Ultrawings, out for about half a year on Steam, has made it to Playstation VR. As the platform’s first real (casual) flight sim, how does it fare?
Taking a few cues from classic like Pilotwings, Bit Planet Games’ simulator gravitates to the more casual end of the spectrum. A wise choice, since real flight sim enthusiasts tend to stick to PCs, often with flight sticks or even entire or partial cockpits to aid them in their hobby. The latter’s a bridge too far on Playstation VR, though the cockpit is virtualized and can be interacted with using a pair of Move controllers (or the DualShock gamepad).
The lack of a flightstick felt noticeable though, as you grab a virtual flightstick and have to restrict yourself in your movements as there is no physical feedback from an actual stick. As such, you’re often mimicking flight stick movements rather than feeling like you’re actually holding one, which takes some getting used to. After a short learning curve, this became fairly comfortable though.
The other on-board controls, when using a pair of move controllers, felt more intuitive. Able to freely move your hands around the cockpit, it’s a lot of fun to operate the various dials, buttons and other controls available to you. As you get to operate a variety of planes, the control can differ between cockpits, but the general layout stays roughly the same (and at least very recognizable) throughout the entire game.
Besides flying an aircraft, you also get to engage in take-offs and landings – which are challenging in terms of the number of controls you have to coordinate and manage. Luckily, the in-game tutorial is a great help in pulling off these complicated sequences. Once airborne, there is a small variety of activities to engage in as well, so it’s not just flying around mostly generic environments that are relatively low in detail.
Flying through mid-air rings is a familiar favorite, but there are also photo and shooter modes to engage in. In the first you have to line up your camera (in the form of a virtual tablet) with a real life part of the scenery in order to score points, and this gets a lot easier once the environment becomes more familiar after a few hours of gameplay. I’d advice playing this mode last because of it, because otherwise it feels like stabbing in the dark at times. Shooting mode isn’t your typical dogfight, but rather a mode where you try to pop balloons using a handheld (virtual) gun. It’s a fun concept because you’re not constantly struggling to line up your plane perfectly, but somehow the controls don’t allow you to use the trigger button to fire since that’s reserved for picking up and setting down the gun.
The environments to fly around in are vast and you’re rarely the only plane up there, but visually Ultrawings shows the technical limitations that come with the creation of a flight sim in VR these days – scaling down the level of detail to ensure a stable frame rate. There’s not too much happening on the ground and the visual style is something we’ve been seeing quite a bit in virtual reality titles. The upcoming Ace Combat 7 promises a far more realistic visual approach, but it’s a very different type of game.
At its core, Ultrawings is a very competent flight sim for the VR/console crowd.

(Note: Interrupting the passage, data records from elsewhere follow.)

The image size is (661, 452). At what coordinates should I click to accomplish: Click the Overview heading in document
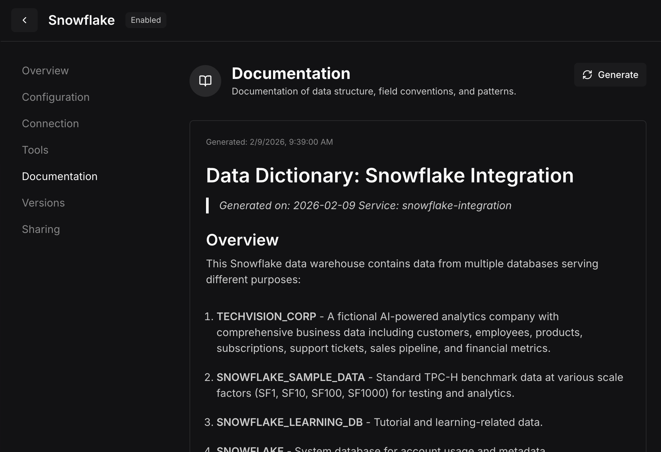tap(242, 240)
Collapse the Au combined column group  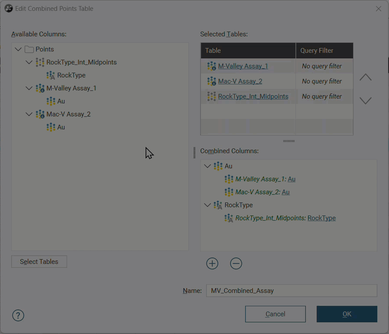click(x=207, y=166)
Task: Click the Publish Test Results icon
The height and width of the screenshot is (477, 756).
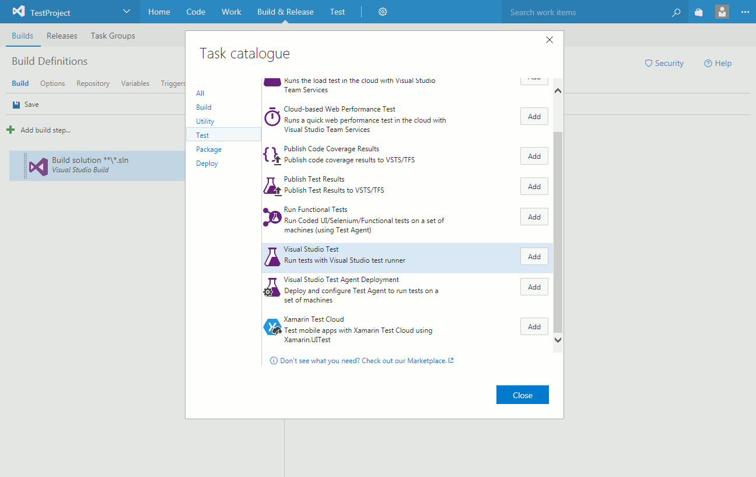Action: click(272, 186)
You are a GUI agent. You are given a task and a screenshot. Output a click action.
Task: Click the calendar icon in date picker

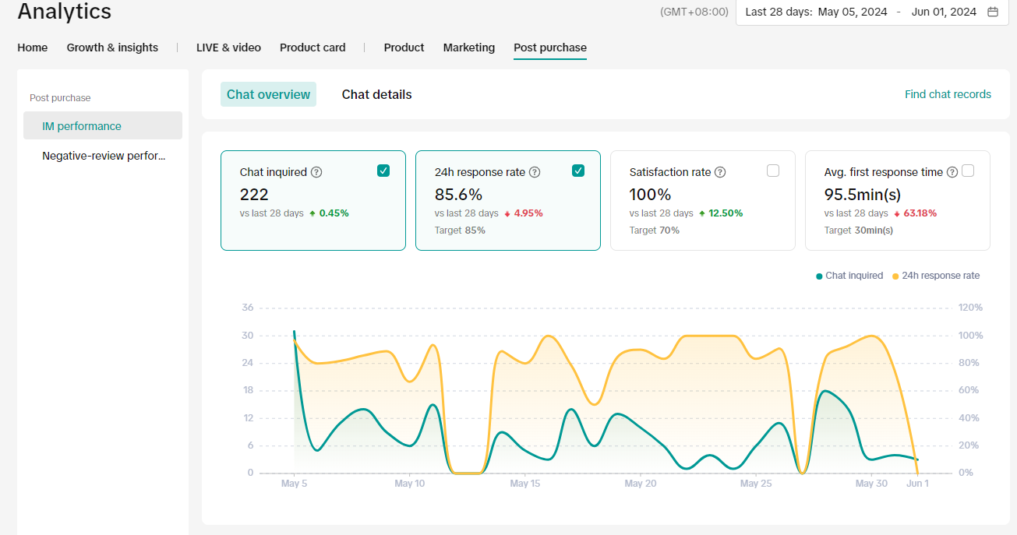[x=993, y=12]
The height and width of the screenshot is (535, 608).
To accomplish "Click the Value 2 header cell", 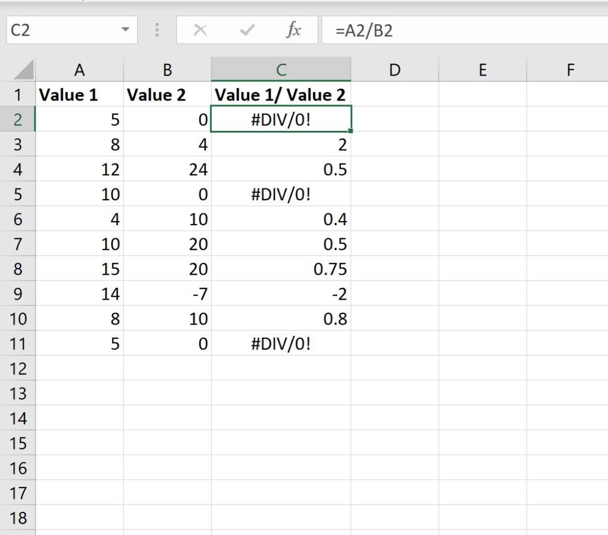I will tap(168, 94).
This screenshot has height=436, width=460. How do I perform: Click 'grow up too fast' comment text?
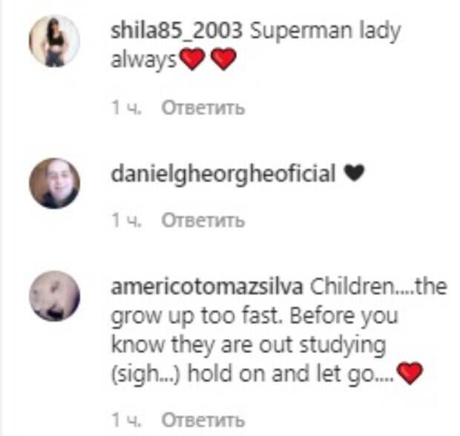(194, 317)
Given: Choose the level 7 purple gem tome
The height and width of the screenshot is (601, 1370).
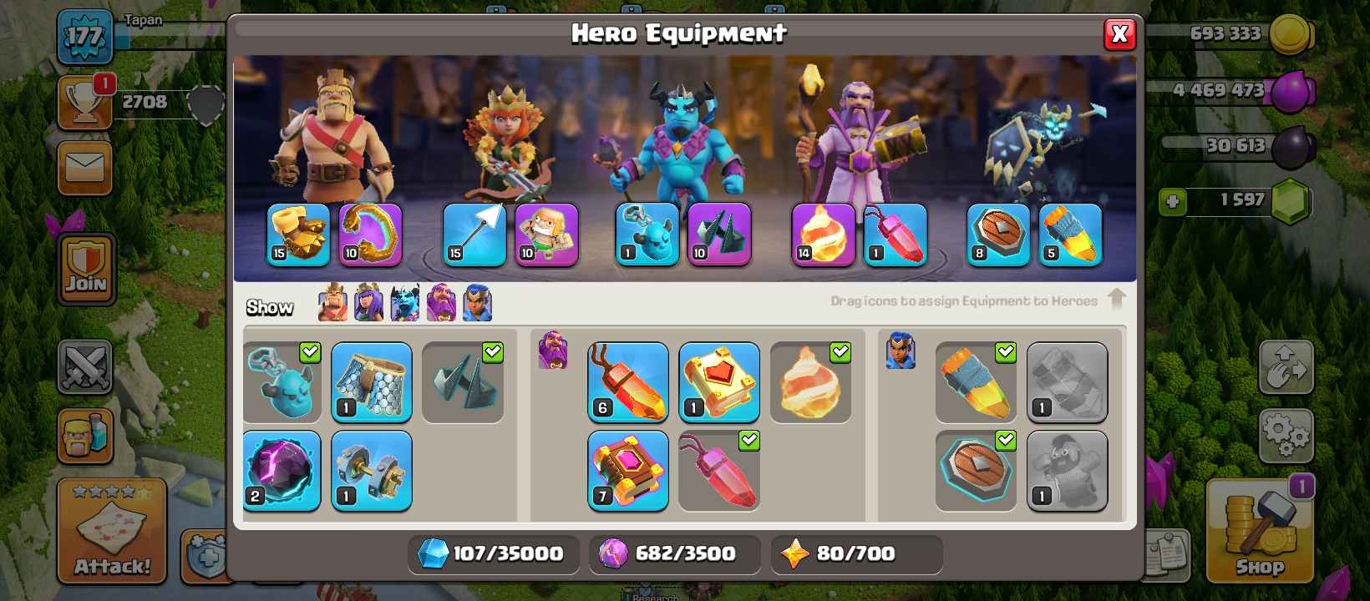Looking at the screenshot, I should [628, 471].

It’s easy to pick up and enjoy, and the sensation of flight is definitely there. The various game modes aren’t terribly thrilling in the longer run, but offer a nice change of pace for the basic flying. The game does a great job of getting you airborne before you progress to faster planes that allow for some thrilling mid-canyon dives, but without an interest in (casual) flight sims to begin with your interest will likely drop after a short while. Flight sim enthusiasts can rejoice though, since Ultrawings is a fun first entry on Playstation VR.